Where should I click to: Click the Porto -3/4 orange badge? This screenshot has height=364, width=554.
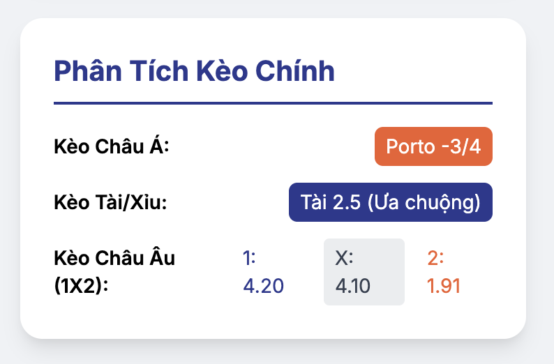(433, 146)
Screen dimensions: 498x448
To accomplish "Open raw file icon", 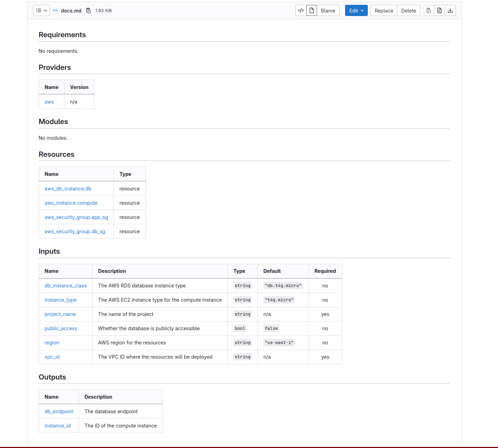I will pyautogui.click(x=439, y=10).
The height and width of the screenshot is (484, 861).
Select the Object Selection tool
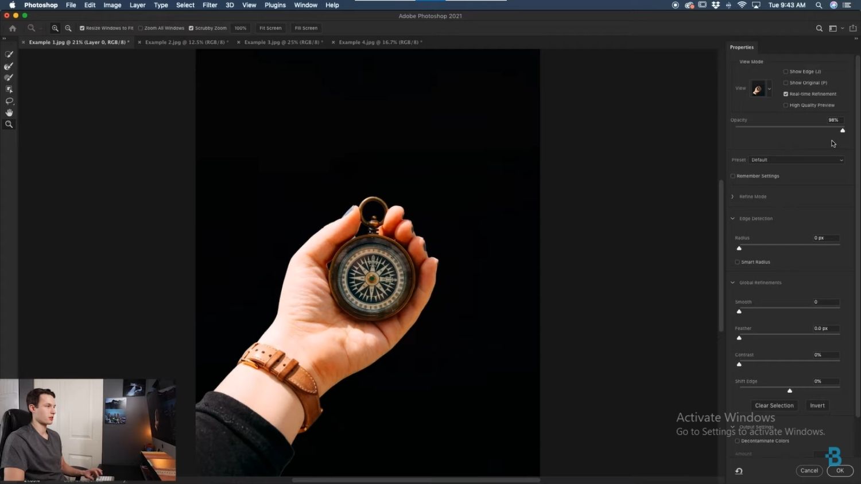pos(9,89)
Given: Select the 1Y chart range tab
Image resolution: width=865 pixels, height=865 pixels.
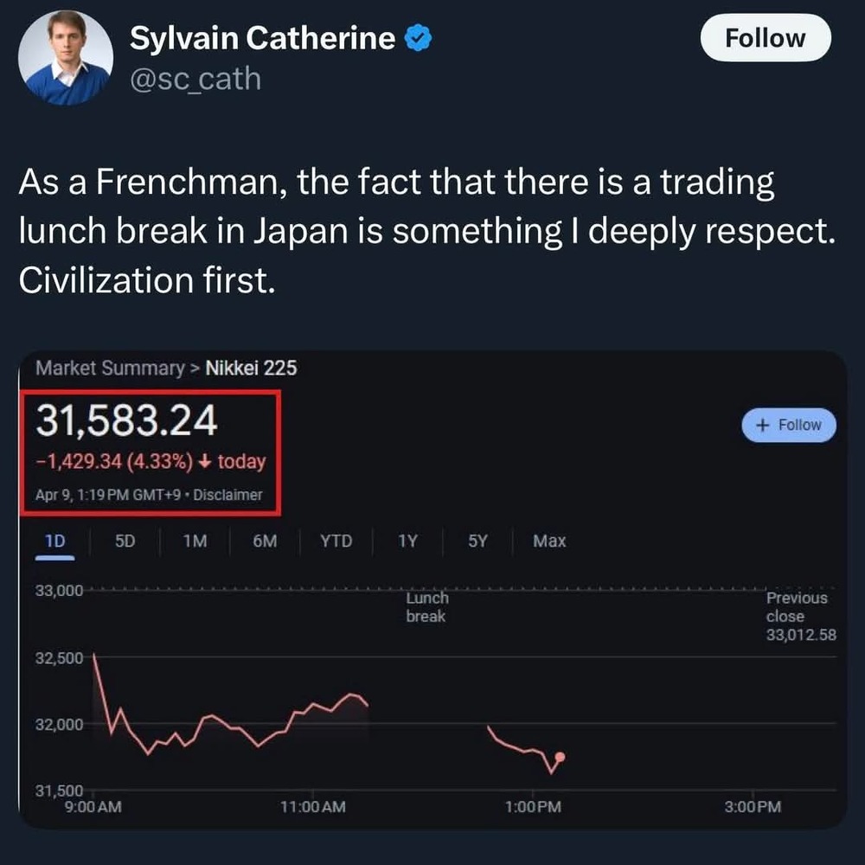Looking at the screenshot, I should pyautogui.click(x=407, y=541).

= = = = = = =

*What you should do*.
Return exactly, and only, the lines that run from the line containing "Select the Object Selection tool" to the last line of the entries above, both ends included, with pictures left out.

*The answer*.
Select the Object Selection tool
pos(9,89)
Given: Select the 1Y chart range tab
Image resolution: width=865 pixels, height=865 pixels.
Looking at the screenshot, I should pyautogui.click(x=407, y=541).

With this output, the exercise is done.